*** Opening of Working data ***
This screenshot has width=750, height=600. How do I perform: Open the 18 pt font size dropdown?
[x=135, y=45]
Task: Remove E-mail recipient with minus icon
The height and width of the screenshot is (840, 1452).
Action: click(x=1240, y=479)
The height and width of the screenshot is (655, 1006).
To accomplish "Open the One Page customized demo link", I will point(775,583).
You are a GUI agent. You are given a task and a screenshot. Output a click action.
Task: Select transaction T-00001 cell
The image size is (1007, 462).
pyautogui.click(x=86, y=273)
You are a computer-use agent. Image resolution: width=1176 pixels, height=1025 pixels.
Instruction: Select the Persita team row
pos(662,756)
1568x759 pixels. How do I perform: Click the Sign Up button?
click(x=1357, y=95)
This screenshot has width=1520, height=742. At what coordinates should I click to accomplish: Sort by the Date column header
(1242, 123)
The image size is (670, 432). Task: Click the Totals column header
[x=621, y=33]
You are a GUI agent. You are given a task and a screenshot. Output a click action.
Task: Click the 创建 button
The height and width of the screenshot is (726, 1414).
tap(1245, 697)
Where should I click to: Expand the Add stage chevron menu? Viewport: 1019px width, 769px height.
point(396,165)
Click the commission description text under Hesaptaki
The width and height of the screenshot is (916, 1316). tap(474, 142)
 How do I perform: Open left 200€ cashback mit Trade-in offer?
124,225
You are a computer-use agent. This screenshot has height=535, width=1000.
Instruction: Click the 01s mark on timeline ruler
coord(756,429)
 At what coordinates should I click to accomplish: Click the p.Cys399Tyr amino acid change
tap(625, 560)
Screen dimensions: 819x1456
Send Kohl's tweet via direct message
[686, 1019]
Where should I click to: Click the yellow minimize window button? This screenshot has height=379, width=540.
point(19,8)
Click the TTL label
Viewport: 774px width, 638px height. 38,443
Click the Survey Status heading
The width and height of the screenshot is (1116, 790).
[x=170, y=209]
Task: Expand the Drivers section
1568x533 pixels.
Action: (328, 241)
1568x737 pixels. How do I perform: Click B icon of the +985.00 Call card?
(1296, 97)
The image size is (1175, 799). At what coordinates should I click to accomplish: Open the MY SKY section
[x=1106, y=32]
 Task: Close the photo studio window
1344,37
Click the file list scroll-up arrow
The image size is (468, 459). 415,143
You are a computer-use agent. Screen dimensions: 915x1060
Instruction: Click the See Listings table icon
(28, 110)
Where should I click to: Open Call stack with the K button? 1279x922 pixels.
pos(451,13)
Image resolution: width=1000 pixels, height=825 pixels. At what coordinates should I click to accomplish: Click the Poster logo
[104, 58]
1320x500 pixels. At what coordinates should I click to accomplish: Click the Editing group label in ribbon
*** Close of Working data ***
◆ Directions
Output the complete set of records word for word.

◆ Solution to the exercise
This screenshot has width=750, height=600. How do I perform: Open the 18 pt font size dropdown?
[x=135, y=45]
Task: Remove E-mail recipient with minus icon
The height and width of the screenshot is (840, 1452).
Action: click(x=1240, y=479)
The height and width of the screenshot is (655, 1006).
To accomplish "Open the One Page customized demo link", I will point(775,583).
You are a GUI agent. You are given a task and a screenshot. Output a click action.
Task: Select transaction T-00001 cell
The image size is (1007, 462).
pyautogui.click(x=86, y=273)
You are a computer-use agent. Image resolution: width=1176 pixels, height=1025 pixels.
Instruction: Select the Persita team row
pos(662,756)
1568x759 pixels. How do I perform: Click the Sign Up button?
click(x=1357, y=95)
This screenshot has width=1520, height=742. At what coordinates should I click to accomplish: Sort by the Date column header
(1242, 123)
The image size is (670, 432). Task: Click the Totals column header
[x=621, y=33]
You are a GUI agent. You are given a task and a screenshot. Output a click action.
Task: Click the 创建 button
The height and width of the screenshot is (726, 1414).
tap(1245, 697)
Where should I click to: Expand the Add stage chevron menu? Viewport: 1019px width, 769px height.
point(396,165)
Click the commission description text under Hesaptaki
The width and height of the screenshot is (916, 1316). tap(474, 142)
 How do I perform: Open left 200€ cashback mit Trade-in offer?
124,225
You are a computer-use agent. This screenshot has height=535, width=1000.
Instruction: Click the 01s mark on timeline ruler
coord(756,429)
 At what coordinates should I click to accomplish: Click the p.Cys399Tyr amino acid change
tap(625, 560)
Screen dimensions: 819x1456
Send Kohl's tweet via direct message
[686, 1019]
Where should I click to: Click the yellow minimize window button? This screenshot has height=379, width=540.
point(19,8)
Click the TTL label
Viewport: 774px width, 638px height. 38,443
Click the Survey Status heading
The width and height of the screenshot is (1116, 790).
[x=170, y=209]
Task: Expand the Drivers section
1568x533 pixels.
Action: (328, 241)
1568x737 pixels. How do I perform: Click B icon of the +985.00 Call card?
(1296, 97)
The image size is (1175, 799). At what coordinates should I click to accomplish: Open the MY SKY section
[x=1106, y=32]
 Task: Close the photo studio window
1344,37
Click the file list scroll-up arrow
The image size is (468, 459). 415,143
You are a computer-use agent. Screen dimensions: 915x1060
Instruction: Click the See Listings table icon
(28, 110)
Where should I click to: Open Call stack with the K button? 1279x922 pixels.
pos(451,13)
Image resolution: width=1000 pixels, height=825 pixels. At what coordinates should I click to accomplish: Click the Poster logo
[104, 58]
1320x500 pixels. At what coordinates should I click to accomplish: Click the Editing group label in ribbon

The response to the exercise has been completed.